Paper No. 233-11
Presentation Time: 11:00 AM
SULFIDE, SULFITE AND SULFATE IN APATITE: A NEW OXYBAROMETER
Apatite is a ubiquitous phase in terrestrial and extraterrestrial magmatic and magmatic-hydrothermal systems and incorporates redox sensitive elements such as Fe, Mn, and S. The observation that apatite in oxidized terrestrial systems is commonly enriched in S suggests that sulfate, S6+, replaces cations such as P and Ca in the apatite structure via several independent substitutions such as P5+ + Ca2+ = S6+ + Na+ and 2P5+ = S6+ + Si4+. Apatite in reduced terrestrial systems commonly contains low concentrations of S, which suggests that apatite does not incorporate sulfide, S2-. However, some apatite grains from lunar systems, where oxygen fugacity is extremely low relative to terrestrial systems, have been reported to contain elevated concentrations of S, suggesting that apatite may incorporate S2-. Here, we experimentally assessed the ability for apatite in equilibrium with a mafic silicate melt to incorporate different oxidation states of S at 1000 °C and 300 MPa as a function of oxygen fugacity from log(fO2) = FMQ-1, FMQ, FMQ+0.25, FMQ+0.8, FMQ+1.2 and FMQ+3, where FMQ = fayalite-magnetite-quartz solid buffer.

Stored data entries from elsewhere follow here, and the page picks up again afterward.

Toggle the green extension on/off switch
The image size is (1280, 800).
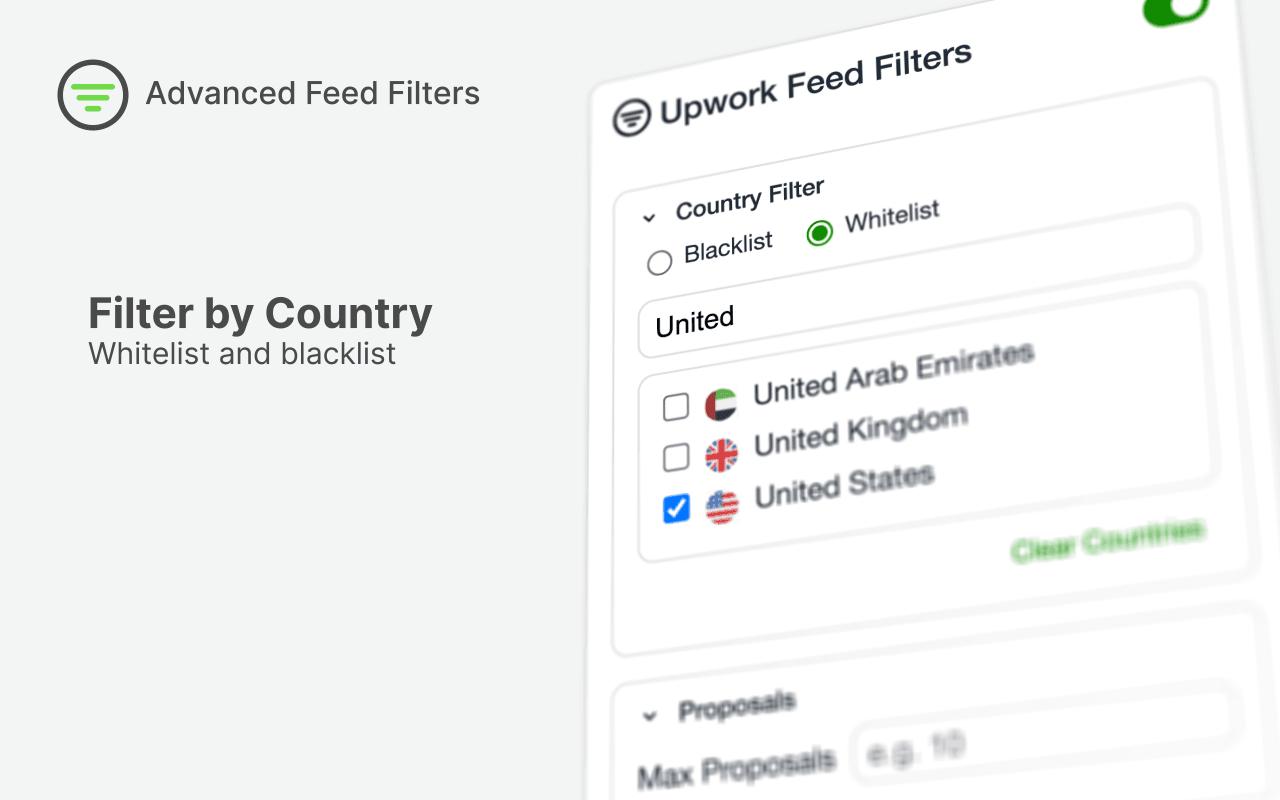[1176, 10]
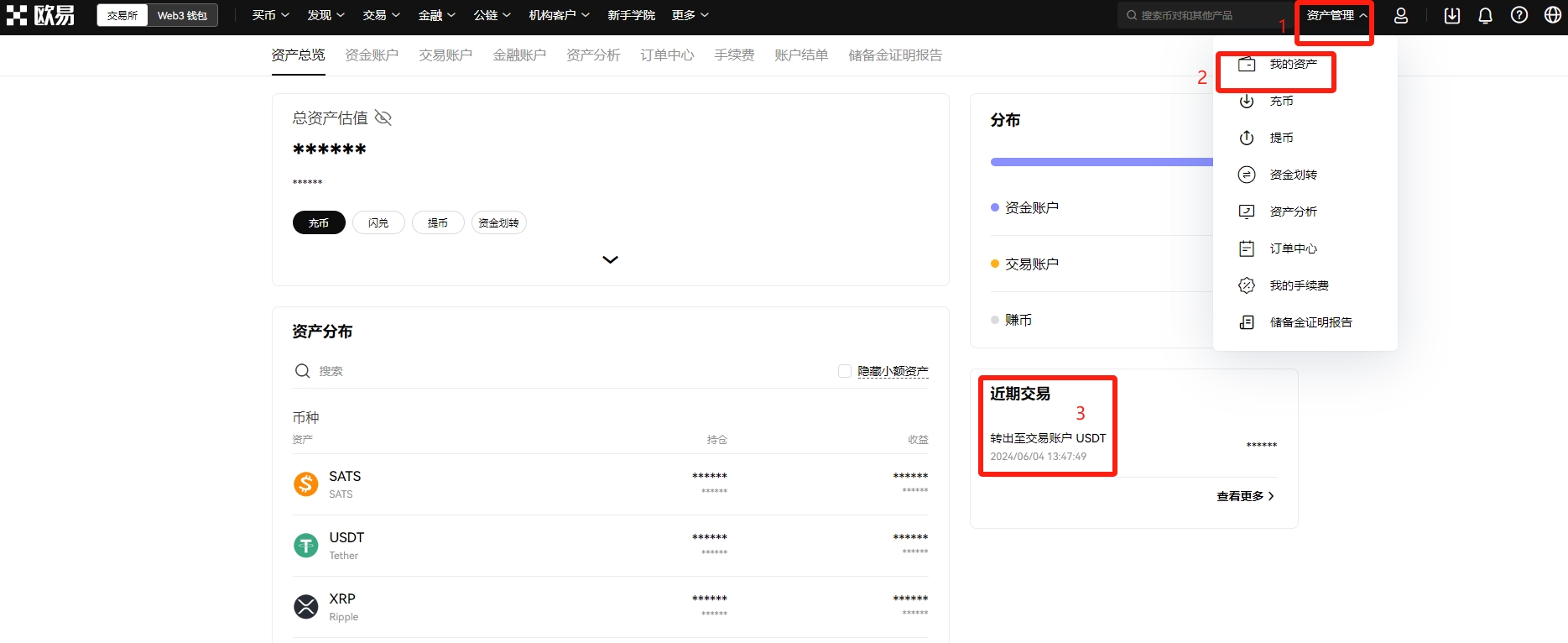Switch to the Web3 钱包 toggle
1568x643 pixels.
tap(182, 16)
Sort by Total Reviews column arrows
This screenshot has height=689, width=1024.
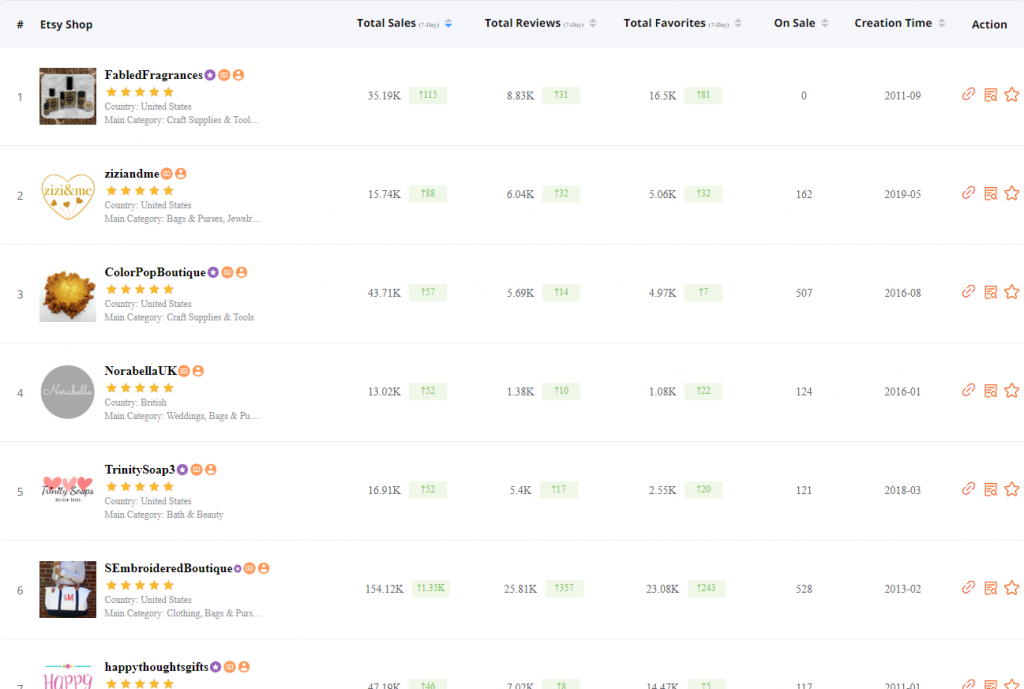(x=593, y=24)
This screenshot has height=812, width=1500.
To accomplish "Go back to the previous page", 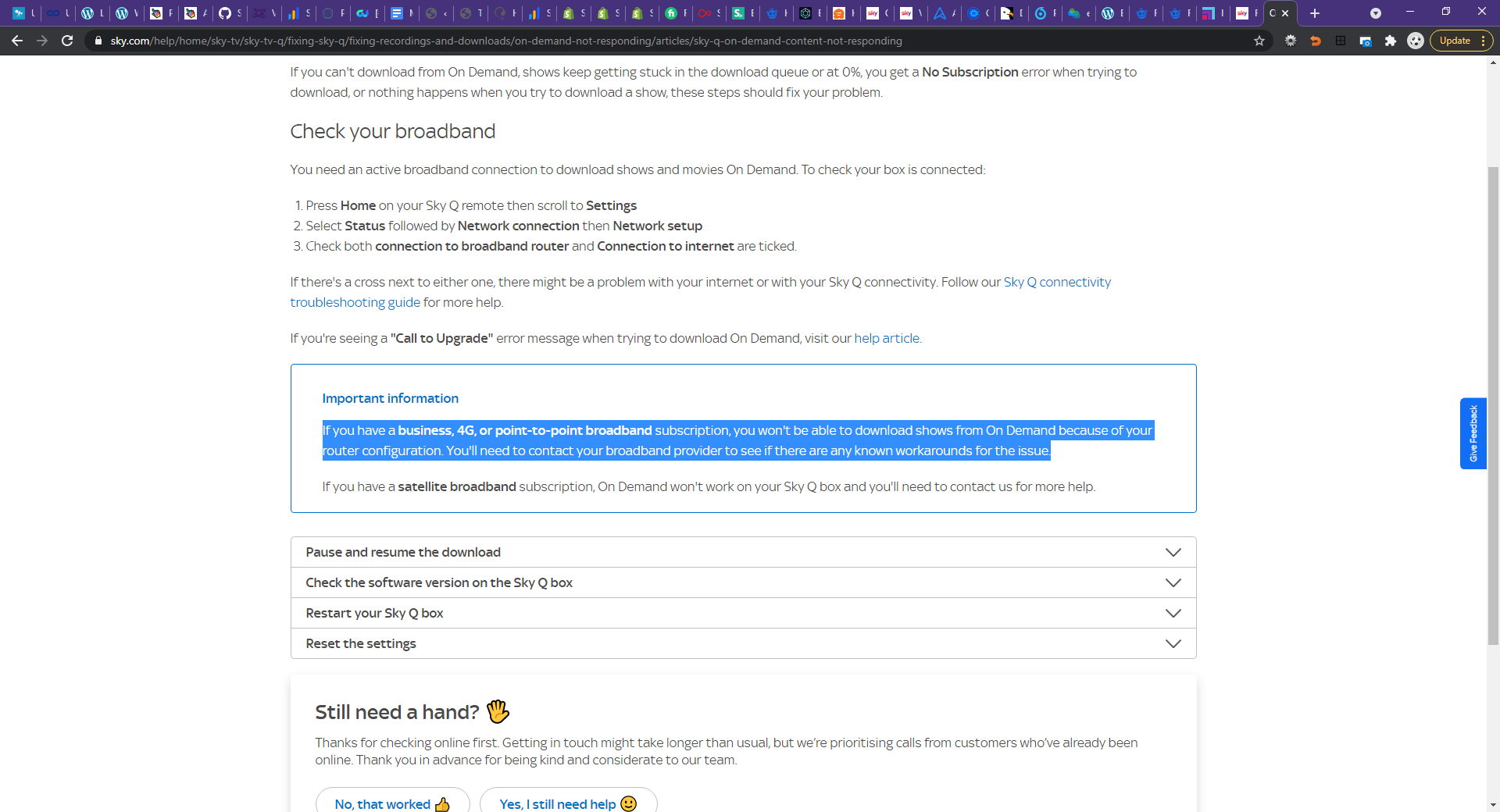I will click(x=17, y=41).
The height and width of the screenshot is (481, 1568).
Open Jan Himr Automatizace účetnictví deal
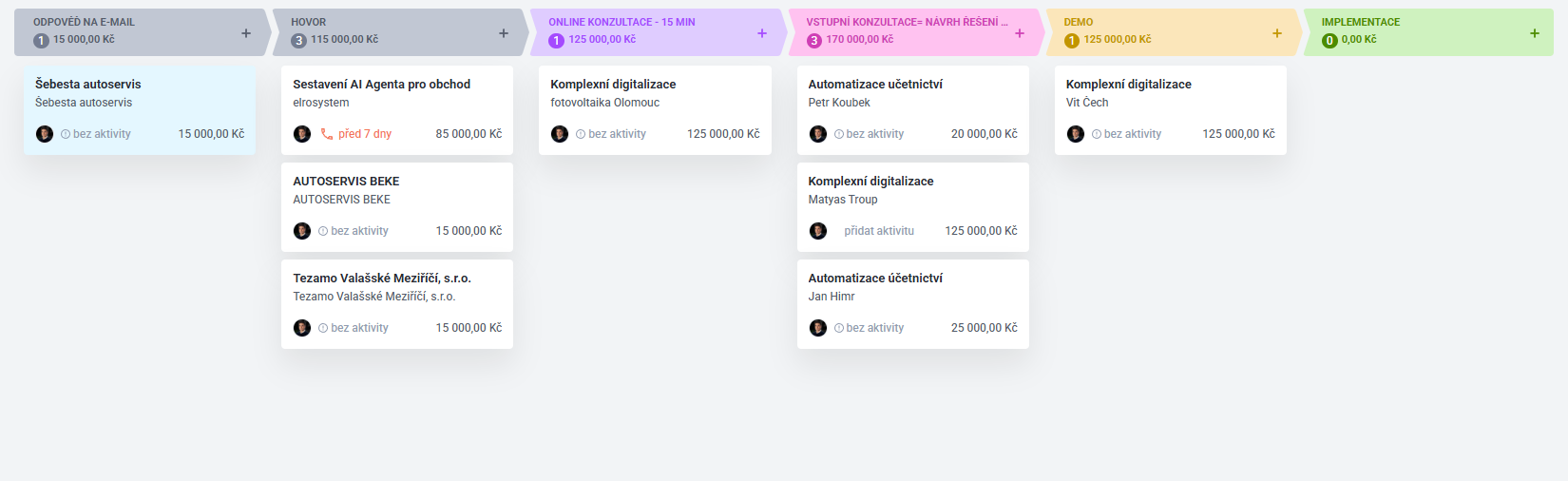click(x=875, y=279)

We used electron probe microanalyses (EPMA) to measure S concentrations in apatite, and micro-X‑ray absorption near-edge structures (μ-XANES) spectroscopy at the S K-edge to measure in situ the oxidation state of S in apatite. The results reveal that apatite/melt partition coefficients for S increase systematically as oxidation state increases from FMQ-1 to FMQ+3, and that apatite incorporates S2-, S4+, and S6+, with concentrations of S6+ >> S4+> S2-.The integrated S6+/ΣS peak area ratios vs. ΔFMQ results exhibit a sharp transition from low S6+/ΣS to high S6+/ΣS indicating that the oxidation state of S in apatite can be used as an oxybarometer. This redox range is particularly relevant for MORB systems, and arc related magmas, which can oxidize upon degassing of a S-bearing fluid. Considering that apatite is commonly a near-liquidus phase in arc magmas, this new oxybarometer allows users to determine the pre-degassed oxygen fugacity of magmatic systems. New μ-XANES data will be presented for S in lunar apatite where S2-, S4+, and S6+are present, revealing that late-stage redox processes affected lunar magmas.